A decade later, King is a private detective, running his agency with the help of his teenage daughter, Aja-Denise. When he receives a card in the mail from the woman who admits she was paid by someone in the NYPD to frame him all those years ago, King realises that he has no choice but to take his own case: figuring out who on the force wanted him disposed of - and why.
At the same time, King must investigate the case of black radical journalist Leonard Compton, aka A Free Man, accused of killing two on-duty police officers who had been abusing their badges to traffic drugs and women into the city's poorest neighbourhoods.
In pursuit of justice, our hero must beat dirty cops and even dirtier bankers.
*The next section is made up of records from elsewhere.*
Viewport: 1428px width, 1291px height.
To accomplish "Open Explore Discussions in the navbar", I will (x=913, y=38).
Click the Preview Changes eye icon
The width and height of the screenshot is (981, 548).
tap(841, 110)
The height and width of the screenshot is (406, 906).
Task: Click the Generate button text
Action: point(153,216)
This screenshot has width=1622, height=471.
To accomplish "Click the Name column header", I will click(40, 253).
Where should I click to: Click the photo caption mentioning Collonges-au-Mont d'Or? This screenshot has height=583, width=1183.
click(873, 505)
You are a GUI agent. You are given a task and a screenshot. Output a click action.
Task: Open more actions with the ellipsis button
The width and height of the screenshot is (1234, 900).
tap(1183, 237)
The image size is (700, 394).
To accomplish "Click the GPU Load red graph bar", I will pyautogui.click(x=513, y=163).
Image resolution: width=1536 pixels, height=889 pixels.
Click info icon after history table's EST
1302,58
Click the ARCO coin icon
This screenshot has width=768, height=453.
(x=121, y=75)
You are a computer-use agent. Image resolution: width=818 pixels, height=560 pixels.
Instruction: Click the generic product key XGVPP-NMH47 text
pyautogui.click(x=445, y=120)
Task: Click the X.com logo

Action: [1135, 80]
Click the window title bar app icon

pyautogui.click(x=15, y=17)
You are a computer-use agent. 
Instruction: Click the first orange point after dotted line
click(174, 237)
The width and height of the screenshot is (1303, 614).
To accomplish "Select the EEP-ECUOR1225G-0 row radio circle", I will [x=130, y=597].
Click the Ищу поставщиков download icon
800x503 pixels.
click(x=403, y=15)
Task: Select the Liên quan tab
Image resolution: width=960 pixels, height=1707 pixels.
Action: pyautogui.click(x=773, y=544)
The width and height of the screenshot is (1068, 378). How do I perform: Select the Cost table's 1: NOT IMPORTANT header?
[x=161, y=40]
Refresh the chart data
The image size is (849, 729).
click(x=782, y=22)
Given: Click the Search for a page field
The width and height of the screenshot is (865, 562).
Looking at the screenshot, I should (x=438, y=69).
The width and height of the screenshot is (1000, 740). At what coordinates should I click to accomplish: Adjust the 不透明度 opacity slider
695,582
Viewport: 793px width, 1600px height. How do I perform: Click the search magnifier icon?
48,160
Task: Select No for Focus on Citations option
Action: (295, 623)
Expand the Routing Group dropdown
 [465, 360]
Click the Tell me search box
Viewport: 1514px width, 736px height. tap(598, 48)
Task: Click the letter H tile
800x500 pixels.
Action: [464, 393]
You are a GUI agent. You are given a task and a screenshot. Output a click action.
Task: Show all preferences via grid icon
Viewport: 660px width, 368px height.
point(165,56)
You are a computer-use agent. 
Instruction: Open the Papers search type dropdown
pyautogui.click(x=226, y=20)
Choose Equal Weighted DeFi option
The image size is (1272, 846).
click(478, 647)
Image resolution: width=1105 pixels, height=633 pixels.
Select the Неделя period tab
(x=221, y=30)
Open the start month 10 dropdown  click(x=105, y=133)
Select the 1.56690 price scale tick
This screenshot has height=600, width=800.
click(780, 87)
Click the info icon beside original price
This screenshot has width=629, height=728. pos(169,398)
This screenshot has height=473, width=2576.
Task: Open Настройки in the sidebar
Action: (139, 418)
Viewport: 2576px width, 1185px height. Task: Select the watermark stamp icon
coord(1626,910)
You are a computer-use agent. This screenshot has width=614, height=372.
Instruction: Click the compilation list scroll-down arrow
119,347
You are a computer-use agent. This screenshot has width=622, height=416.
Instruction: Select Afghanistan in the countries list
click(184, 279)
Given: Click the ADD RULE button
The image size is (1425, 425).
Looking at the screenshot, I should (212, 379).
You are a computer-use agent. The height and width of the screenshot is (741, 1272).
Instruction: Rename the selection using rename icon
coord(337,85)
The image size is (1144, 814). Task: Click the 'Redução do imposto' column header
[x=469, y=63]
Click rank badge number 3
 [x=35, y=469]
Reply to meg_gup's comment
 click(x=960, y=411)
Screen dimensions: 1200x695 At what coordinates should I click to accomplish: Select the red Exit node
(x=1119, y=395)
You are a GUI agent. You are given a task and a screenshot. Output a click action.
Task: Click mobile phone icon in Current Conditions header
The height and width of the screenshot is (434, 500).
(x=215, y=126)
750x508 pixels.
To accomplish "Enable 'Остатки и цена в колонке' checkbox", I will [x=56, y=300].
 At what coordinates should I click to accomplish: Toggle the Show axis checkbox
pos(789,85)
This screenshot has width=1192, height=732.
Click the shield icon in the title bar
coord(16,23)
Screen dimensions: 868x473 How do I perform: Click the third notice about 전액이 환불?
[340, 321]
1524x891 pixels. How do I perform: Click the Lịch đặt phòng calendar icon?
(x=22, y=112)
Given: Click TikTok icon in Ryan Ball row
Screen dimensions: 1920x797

All the while, two lives hang in the balance: Compton's, and King's own.
PUBLISHERS WEEKLY
Former NYPD detective Joe King Oliver, now the owner-operator of King Detective Service, investigates two cases of gross injustice in this excellent standalone from MWA Grand Master Mosley (Charcoal Joe and 13 other Easy Rawlins novels). Thirteen years earlier, Oliver was convicted on bogus assault charges, which ended his police career and his marriage. He spent nine months in jail before the charges were dropped and he was released without explanation. Oliver now learns that a crooked cop was behind the frame. Meanwhile, he is approached by Willa Portman, an intern for the lawyer representing Leonard Compton, a militant journalist who's on death row for the murder of two policemen three years earlier. Portman says the killings were self-defense. Oliver, who faces a corrupt world with unflinching honesty and ruthlessness, enlists the aid of Melquarth Frost, a hardened career criminal, to even the odds in both cases. The novel's dedication to Malcolm, Medgar, and Martin underlines the difference that one man can make in the fight for justice.